Liban-Israël : négociations au point mort
Liban-Israël : négociations au point mort

Les négociations indirectes entre le Liban et Israël, visant à délimiter leur frontière maritime, sont actuellement au point mort. Selon des sources diplomatiques citées par l'Agence France-Presse (AFP), aucune session de dialogue n'a été programmée depuis la reprise des pourparlers en 2020, et les médiateurs américains peinent à faire avancer les discussions.

Un blocage persistant sur les revendications territoriales

Le principal point de discorde reste la zone maritime située au large des côtes sud du Liban, riche en hydrocarbures. Le Liban revendique une superficie de 860 kilomètres carrés, tandis qu'Israël conteste cette demande, estimant qu'elle empiète sur ses eaux territoriales.
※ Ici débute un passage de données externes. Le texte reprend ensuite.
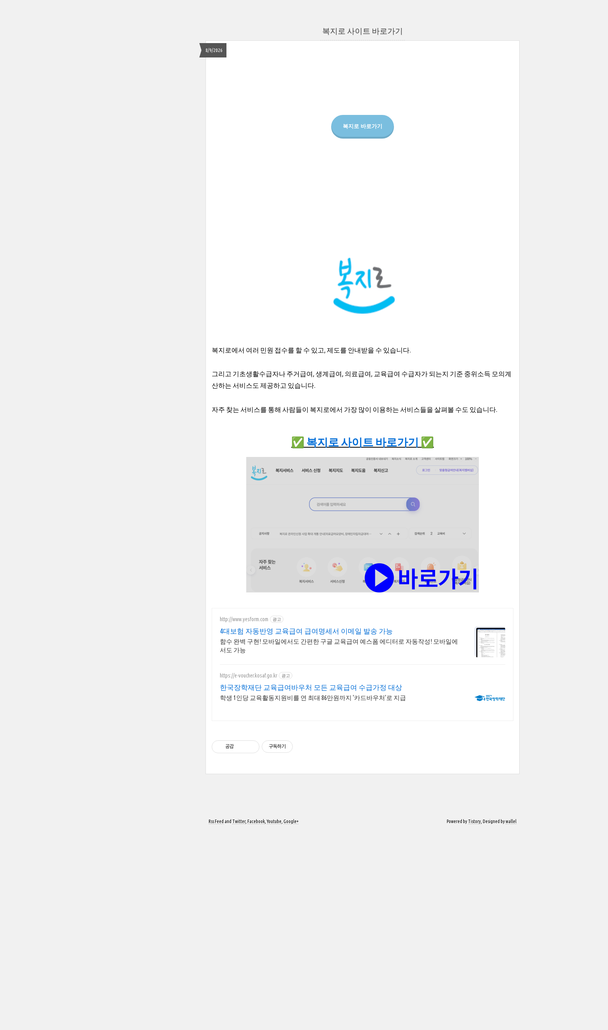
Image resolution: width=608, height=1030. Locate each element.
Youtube (274, 1018)
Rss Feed (216, 1018)
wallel (511, 1018)
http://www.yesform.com (244, 817)
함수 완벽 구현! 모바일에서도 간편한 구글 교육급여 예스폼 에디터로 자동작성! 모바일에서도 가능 (339, 843)
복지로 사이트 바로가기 (362, 30)
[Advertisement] (362, 116)
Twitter (238, 1018)
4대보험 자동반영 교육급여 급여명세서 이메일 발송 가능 (306, 828)
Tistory (474, 1018)
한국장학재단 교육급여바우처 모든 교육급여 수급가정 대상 (311, 885)
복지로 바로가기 (362, 215)
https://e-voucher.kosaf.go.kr (248, 873)
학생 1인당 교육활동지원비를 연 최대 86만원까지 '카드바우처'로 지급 (313, 895)
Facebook (256, 1018)
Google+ (291, 1018)
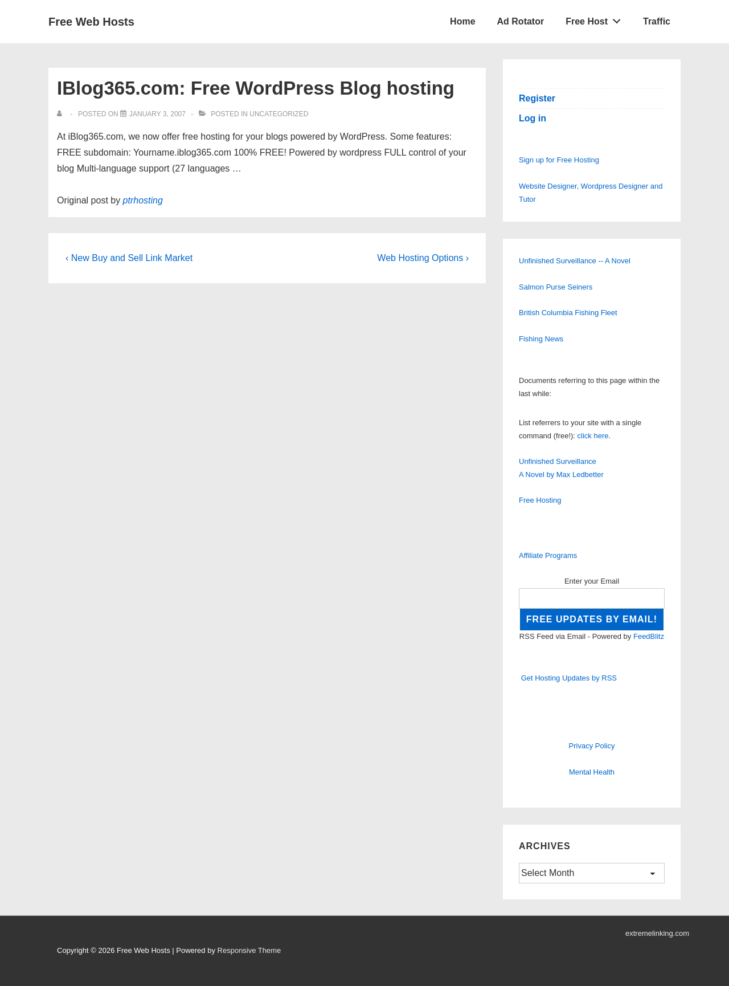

Cette différence de 860 km² est au cœur des tensions, car elle déterminera l'exploitation future de gisements de gaz naturel dans la région.

Les négociations, qui se déroulent sous l'égide de l'ONU et avec la médiation des États-Unis, ont connu plusieurs cycles depuis octobre 2020. Cependant, les positions des deux parties restent éloignées, et les espoirs d'un accord rapide s'amenuisent. Un diplomate occidental, sous couvert d'anonymat, a déclaré : "Les discussions sont dans l'impasse, et il n'y a pas de signe d'une reprise imminente."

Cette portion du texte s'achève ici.